Attendrons-nous donc la fin pour réagir ? Homme blanc avoir toujours rien compris ?
Alors, et si les Lozériens se montraient actifs et solidaires pour préserver leur territoire et l’héritage de leurs ancêtres ? Et si chaque commune, si petite soit-elle – oh, toute politique largement tenue à l’écart, il ne s’agit que de survie humaine – donnait l’exemple en s’impliquant, en replantant, en préservant ses forêts et ses cours d’eau, ses marécages ? Quelques exemples existent déjà, encourageants.

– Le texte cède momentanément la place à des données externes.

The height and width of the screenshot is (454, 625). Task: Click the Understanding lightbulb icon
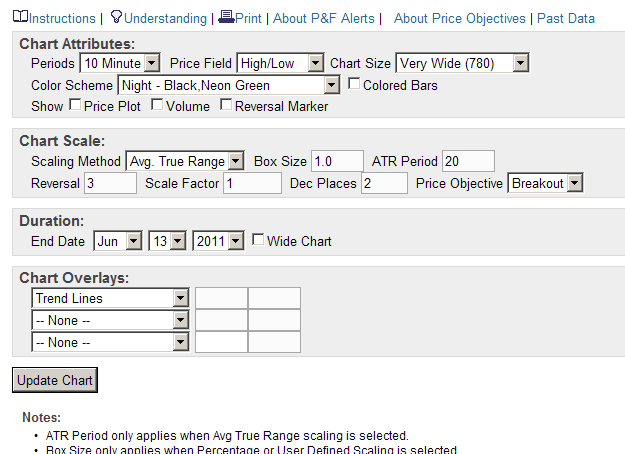116,18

Au Bhoutan, la constitution précise que la forêt doit couvrir au minimum 60% du territoire – Credit photo © Association Bès & Truyère
Protéger la forêt – ce qui ne signifie pas forcément « gérer durablement », petite phrase qui a autorisé bien des excès « légaux » fort loin de l’intérêt des forêts elles-mêmes et de leur écosystème – n’est pas seulement protéger les arbres, c’est protéger tout ce que celle-ci offre et produit, toutes les espèces la faune et de la flore qu’elle abrite, toute l’eau qu’elle retient au lieu de la laisser ruisseler loin et éroder, c’est protéger les abeilles qui souffrent tant des pesticides et des nouveaux déserts, c’est aussi protéger le gibier qui s’y abrite, et derrière – et avec – tout cela, c’est protéger l’homme, la vie, notre terre, et l’avenir dont le profil est de plus en plus incertain, voire hélas certain.

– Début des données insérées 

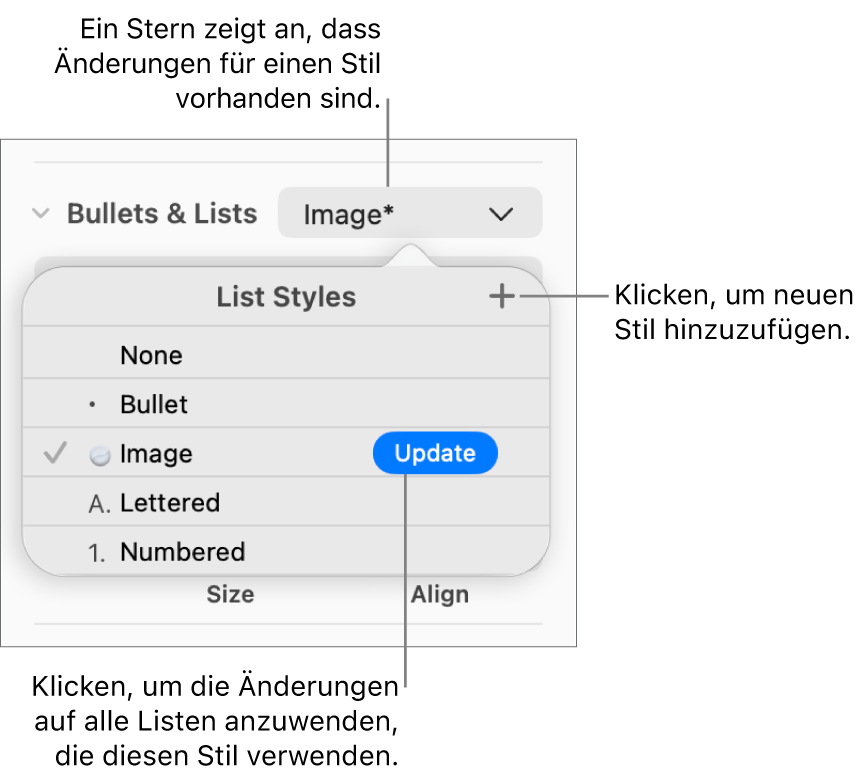The height and width of the screenshot is (780, 868).
Task: Click the gray field hidden behind the popover
Action: (200, 262)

Les forêts n’ont que faire de ces désastreuses saignées coupe-feu (ouvrant des allées courant d’air et des ornières démesurées perturbant tout l’écosystème), de ces machines de plus en plus puissantes et destructrices. La montagne n’est pas un champ de maïs. Par ailleurs, on interdit le passage de frêles motos sur les chemins, on crie haro sur les 4×4, mais on autorise sans hésitation – hors tous chemins – celui des engins lourds à huit énormes roues chaînées, capables de passer aujourd’hui vraiment n’importe où en défonçant allègrement et irrémédiablement chemins, sols et mousses tout en laissant de jolies traînées d’huile. Sous prétexte de rapport et rentabilité. Bizarre, vous avez dit bizarre ?
Sait-on bien que la France exporte à coups de containers vers la Chine – sans aucune taxe d’exportation – chêne et hêtre si précieux… qui nous reviennent d’Asie sous forme de sciages, parquets et meubles à des prix défiant toute concurrence et détruisant toute tentative de commerce local ? Est-on si mal outillé en France et si dépourvu de main d’œuvre qu’il faille aller au bout du monde et en être réduit à exploiter la misère sociale ? Hum hum. Ils sont fous, ces Européens.
Si le Monde marche sur la tête, c’est son affaire. Mais… et si les Lozériens avaient, eux, le courage de marcher droit sur leur terre, et bien campés sur leurs jambes ?
Appelons un chat un chat : l’ancien Évêché du Gévaudan, riche et puissant, doit-il succomber aux lois insensées d’une Europe aveugle et aux appétits féroces qui ne laisseront que des ruines ? Subir dans ses montagnes les règles de la loi Littoral au détriment des agriculteurs sous des prétextes de régionalisation ? Se laisser envahir par le soja transgénique de Monsanto pour remplacer le foin ?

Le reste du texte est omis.